January 29th, 2010


Conflict Part III: Defending Yourself

Last time I talked about internal (intrapersonal) conflict. I told you that thoughts drive the conflict bus. Each time you find yourself in a conflict, you want to check in on your thoughts.  Make sure they’re related to the current event and not some ghost from your past. If you’re a writer who avoids conflict in real life, then you’re well equipped to write about internal conflict. You know (or sense) the good and the bad inherent in avoiding conflicts. The good being you avoid a fight, argument. The bad being you don’t get your true needs met and some intimacy is sacrificed in your relationships.


Today I want to visit defense mechanisms. Their job is to reduce our anxiety. They’re fight or flight driven. If you perceive a threat, your brain works to keep you calm so you can fight or run.  Staying calm is good. Keeping anxiety in check is great. The problem? Anxiety tells us we need to respond to something. If we kick into calm mode too quickly, we may not address a threat in the best way. DM's are best in moderation.


I picked out the ones that we see the most. If you want the full list, I'm happy to provide.

Enough warning and explanations, it’s time to meet the crew.


Rationalization: making up acceptable excuses to explain our anxiety. Look at the examples below. Can you see the benefit and the potential problem?

            “We lost the game because I didn’t practice enough.”

◆ **DATASET**
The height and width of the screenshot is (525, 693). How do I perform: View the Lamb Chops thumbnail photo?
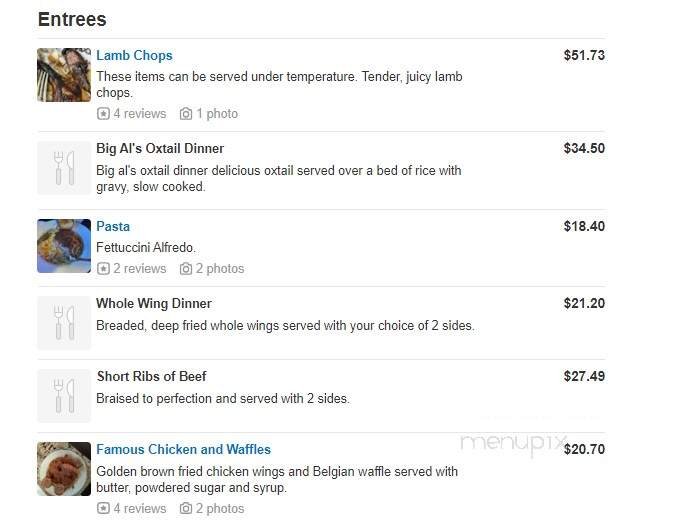(x=64, y=75)
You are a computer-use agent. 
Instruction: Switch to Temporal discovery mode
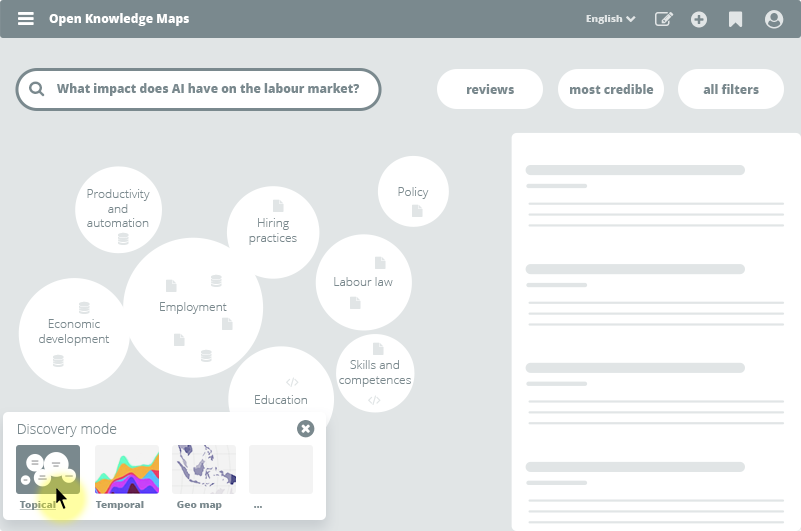[x=127, y=470]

◆ **EXERCISE SET**
a. In the post on conflict, what job does the writer give to defense mechanisms?
b. Please rewrite the passage from the post on conflict starting with "Today I want" and going on through "the potential problem?", swapping "threat" for "danger".

◆ **ANSWERS PER TASK**
a. Their job is to reduce our anxiety.

b.
Today I want to visit defense mechanisms. Their job is to reduce our anxiety. They’re fight or flight driven. If you perceive a danger, your brain works to keep you calm so you can fight or run.  Staying calm is good. Keeping anxiety in check is great. The problem? Anxiety tells us we need to respond to something. If we kick into calm mode too quickly, we may not address a danger in the best way. DM's are best in moderation.


I picked out the ones that we see the most. If you want the full list, I'm happy to provide.

Enough warning and explanations, it’s time to meet the crew.


Rationalization: making up acceptable excuses to explain our anxiety. Look at the examples below. Can you see the benefit and the potential problem?